▸ **Data for processing**
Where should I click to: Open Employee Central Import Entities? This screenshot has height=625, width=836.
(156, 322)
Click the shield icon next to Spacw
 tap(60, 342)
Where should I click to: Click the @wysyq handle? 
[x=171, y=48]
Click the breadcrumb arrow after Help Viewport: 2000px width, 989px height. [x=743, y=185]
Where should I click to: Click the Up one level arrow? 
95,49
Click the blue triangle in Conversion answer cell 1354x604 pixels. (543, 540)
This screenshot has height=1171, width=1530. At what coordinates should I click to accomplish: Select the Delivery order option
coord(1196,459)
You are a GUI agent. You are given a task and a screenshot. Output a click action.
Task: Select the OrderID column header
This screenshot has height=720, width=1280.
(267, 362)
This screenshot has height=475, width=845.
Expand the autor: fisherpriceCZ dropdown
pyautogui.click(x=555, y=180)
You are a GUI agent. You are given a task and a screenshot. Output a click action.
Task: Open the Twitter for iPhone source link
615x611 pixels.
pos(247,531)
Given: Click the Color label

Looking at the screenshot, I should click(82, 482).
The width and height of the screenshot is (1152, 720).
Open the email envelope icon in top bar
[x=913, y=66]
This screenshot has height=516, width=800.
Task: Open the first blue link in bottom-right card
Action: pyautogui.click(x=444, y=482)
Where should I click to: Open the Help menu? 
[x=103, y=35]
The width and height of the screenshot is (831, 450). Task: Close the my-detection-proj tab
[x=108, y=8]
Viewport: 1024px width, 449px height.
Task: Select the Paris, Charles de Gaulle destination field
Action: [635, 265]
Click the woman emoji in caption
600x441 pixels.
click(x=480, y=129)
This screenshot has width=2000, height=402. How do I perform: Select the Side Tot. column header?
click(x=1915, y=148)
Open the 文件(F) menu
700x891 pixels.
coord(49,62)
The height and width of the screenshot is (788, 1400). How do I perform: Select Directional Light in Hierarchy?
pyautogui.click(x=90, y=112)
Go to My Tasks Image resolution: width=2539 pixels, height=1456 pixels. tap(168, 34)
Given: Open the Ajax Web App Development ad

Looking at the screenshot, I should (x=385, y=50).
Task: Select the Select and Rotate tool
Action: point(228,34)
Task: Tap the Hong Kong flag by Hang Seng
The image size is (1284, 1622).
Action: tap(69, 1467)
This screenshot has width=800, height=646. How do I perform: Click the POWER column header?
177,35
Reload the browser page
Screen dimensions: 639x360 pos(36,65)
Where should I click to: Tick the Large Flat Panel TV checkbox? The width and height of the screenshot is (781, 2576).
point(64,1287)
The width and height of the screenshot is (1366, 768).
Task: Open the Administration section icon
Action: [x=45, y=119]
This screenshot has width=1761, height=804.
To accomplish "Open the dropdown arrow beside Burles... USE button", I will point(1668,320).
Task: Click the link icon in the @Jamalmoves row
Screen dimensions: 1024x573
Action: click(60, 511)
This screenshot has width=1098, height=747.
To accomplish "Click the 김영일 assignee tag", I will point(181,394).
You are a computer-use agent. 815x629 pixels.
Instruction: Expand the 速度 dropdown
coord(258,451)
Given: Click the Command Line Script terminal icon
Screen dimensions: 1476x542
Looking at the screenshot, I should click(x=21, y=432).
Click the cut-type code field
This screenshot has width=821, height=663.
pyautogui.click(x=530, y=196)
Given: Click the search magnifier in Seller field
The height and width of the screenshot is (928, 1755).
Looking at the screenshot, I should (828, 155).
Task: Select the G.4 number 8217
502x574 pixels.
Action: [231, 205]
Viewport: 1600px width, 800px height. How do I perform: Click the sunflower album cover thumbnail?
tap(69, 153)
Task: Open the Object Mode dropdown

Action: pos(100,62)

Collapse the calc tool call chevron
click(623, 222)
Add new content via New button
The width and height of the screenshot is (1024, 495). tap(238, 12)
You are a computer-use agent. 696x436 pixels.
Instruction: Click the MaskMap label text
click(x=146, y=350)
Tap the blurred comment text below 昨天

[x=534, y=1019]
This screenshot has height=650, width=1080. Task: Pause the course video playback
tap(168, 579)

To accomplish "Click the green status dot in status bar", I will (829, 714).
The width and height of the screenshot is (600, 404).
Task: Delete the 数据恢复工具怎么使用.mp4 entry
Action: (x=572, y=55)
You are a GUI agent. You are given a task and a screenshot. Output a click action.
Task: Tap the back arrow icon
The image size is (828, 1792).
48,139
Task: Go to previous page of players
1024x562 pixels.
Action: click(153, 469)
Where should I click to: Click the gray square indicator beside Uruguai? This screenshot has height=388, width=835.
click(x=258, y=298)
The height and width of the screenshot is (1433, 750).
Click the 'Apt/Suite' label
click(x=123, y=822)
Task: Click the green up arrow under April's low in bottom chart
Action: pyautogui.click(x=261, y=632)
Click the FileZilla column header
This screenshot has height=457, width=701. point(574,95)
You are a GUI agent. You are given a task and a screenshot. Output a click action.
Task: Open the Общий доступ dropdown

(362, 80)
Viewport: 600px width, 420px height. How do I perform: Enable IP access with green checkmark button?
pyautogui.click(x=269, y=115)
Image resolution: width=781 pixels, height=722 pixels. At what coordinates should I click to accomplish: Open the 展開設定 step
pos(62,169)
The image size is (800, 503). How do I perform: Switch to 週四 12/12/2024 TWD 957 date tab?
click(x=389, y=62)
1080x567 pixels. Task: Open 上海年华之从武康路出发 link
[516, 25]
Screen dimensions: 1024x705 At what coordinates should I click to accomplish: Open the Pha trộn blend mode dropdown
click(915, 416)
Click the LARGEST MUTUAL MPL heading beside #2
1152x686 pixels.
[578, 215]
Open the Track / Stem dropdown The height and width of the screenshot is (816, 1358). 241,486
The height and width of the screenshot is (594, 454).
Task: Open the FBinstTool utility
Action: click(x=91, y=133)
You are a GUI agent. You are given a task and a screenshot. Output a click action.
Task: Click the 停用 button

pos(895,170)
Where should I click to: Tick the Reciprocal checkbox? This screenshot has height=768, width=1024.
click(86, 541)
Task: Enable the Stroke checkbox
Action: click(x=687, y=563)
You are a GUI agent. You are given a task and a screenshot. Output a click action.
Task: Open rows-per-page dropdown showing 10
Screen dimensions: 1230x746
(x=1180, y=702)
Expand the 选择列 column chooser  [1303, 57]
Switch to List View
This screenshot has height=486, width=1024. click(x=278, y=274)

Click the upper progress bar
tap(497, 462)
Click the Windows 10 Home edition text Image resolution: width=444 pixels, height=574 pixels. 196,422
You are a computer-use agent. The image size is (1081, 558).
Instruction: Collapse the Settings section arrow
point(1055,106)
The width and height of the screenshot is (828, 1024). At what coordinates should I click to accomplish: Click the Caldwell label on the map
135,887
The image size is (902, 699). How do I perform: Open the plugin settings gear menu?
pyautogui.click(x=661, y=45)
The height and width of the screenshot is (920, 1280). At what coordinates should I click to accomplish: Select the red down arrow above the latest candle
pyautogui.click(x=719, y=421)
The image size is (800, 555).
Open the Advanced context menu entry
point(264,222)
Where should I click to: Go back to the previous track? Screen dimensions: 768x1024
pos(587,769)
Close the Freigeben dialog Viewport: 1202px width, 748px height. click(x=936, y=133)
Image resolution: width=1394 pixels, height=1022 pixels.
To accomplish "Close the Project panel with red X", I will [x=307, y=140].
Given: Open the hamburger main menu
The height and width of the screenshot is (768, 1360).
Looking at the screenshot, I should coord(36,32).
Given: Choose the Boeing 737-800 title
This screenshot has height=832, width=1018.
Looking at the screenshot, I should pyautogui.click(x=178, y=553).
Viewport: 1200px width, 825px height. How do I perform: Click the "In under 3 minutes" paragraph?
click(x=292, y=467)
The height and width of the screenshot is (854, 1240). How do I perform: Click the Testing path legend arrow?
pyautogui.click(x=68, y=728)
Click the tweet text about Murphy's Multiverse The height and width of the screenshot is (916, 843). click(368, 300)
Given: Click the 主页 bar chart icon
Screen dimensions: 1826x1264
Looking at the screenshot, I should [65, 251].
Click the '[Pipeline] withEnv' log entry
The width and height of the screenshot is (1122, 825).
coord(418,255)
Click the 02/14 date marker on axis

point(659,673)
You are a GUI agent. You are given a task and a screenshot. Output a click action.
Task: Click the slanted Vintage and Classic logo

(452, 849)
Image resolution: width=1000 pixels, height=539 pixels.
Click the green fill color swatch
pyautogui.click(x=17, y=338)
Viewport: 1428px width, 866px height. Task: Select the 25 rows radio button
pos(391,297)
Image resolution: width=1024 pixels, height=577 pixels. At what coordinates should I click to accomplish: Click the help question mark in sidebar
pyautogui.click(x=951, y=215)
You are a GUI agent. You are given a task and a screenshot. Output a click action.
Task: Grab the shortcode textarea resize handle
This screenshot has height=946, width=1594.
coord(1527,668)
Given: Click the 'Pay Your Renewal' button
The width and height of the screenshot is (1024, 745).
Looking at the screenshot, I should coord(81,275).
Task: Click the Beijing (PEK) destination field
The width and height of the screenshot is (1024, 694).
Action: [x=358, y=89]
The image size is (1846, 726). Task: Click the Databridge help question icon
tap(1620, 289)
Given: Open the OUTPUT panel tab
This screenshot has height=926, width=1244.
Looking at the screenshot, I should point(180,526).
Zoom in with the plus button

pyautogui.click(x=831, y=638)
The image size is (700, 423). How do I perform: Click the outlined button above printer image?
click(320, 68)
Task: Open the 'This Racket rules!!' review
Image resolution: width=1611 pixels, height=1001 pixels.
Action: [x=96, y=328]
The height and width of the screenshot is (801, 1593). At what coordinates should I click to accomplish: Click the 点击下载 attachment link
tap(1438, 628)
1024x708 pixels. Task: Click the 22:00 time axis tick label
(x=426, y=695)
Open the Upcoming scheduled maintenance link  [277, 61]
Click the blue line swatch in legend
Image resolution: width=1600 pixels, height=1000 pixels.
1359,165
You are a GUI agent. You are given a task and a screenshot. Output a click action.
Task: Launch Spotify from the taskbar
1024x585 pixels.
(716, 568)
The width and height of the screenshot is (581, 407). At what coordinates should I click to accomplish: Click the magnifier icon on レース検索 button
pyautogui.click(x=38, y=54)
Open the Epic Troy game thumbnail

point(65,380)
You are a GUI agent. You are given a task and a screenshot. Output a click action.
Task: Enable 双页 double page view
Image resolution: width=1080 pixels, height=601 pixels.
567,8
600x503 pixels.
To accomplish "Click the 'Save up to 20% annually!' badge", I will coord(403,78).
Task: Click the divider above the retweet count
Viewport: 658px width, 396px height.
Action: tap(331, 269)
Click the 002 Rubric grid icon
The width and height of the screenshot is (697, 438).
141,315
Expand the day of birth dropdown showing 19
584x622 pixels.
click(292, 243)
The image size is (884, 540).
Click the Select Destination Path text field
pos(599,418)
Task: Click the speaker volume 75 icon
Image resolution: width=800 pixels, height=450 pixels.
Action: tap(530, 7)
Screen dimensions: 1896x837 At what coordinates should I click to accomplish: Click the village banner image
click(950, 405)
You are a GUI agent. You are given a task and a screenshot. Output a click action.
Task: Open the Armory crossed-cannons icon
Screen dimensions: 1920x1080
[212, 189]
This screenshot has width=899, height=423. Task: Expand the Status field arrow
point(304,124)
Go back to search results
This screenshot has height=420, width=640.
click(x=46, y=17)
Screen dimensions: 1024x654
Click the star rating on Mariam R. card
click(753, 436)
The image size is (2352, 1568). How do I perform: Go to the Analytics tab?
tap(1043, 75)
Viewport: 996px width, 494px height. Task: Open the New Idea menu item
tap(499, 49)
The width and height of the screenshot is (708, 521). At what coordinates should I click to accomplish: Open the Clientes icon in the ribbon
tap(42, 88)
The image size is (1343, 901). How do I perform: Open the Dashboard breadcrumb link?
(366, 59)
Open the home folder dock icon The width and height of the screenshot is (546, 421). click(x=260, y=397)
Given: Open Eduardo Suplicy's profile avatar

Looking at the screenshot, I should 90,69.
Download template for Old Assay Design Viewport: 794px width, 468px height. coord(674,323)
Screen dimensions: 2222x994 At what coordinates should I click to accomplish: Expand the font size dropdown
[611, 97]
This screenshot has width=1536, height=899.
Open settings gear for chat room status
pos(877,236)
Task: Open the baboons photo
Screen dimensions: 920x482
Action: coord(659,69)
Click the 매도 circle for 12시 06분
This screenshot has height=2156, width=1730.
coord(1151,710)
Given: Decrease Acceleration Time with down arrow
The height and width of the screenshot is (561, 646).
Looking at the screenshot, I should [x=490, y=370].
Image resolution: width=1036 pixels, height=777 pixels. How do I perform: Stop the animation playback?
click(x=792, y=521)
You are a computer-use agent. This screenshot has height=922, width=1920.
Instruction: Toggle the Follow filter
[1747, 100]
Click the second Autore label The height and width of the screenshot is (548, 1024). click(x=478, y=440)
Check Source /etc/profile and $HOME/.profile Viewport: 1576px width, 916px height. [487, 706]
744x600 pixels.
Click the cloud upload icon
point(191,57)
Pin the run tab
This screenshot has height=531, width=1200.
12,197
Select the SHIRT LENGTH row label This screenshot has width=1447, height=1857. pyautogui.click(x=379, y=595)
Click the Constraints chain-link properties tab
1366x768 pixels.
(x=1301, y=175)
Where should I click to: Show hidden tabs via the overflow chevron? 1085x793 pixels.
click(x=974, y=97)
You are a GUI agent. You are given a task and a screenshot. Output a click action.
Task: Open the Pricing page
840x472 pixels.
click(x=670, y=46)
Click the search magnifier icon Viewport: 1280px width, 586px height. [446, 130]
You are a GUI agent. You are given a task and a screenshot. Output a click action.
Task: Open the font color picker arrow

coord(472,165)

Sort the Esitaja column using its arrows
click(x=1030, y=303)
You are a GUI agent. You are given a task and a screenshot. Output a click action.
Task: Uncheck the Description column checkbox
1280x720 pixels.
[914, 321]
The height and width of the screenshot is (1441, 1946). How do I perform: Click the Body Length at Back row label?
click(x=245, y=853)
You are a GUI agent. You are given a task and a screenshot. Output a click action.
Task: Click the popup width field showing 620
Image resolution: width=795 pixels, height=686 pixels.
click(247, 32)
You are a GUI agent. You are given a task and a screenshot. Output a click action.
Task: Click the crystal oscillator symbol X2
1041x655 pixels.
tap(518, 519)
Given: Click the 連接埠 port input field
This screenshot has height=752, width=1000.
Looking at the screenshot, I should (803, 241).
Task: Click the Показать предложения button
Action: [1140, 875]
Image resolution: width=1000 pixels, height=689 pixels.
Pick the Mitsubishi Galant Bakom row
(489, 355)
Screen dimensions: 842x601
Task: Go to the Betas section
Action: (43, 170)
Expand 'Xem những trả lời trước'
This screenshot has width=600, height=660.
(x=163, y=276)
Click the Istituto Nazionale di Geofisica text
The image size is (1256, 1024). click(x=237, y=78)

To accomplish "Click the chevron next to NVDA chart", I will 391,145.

▸ **Work to complete**
The result is a copy of every line above where the word "search" shows up.

▸ **Task response**
Given: Click the search magnifier in Seller field
Go back to search results
Click the search magnifier icon Viewport: 1280px width, 586px height. [446, 130]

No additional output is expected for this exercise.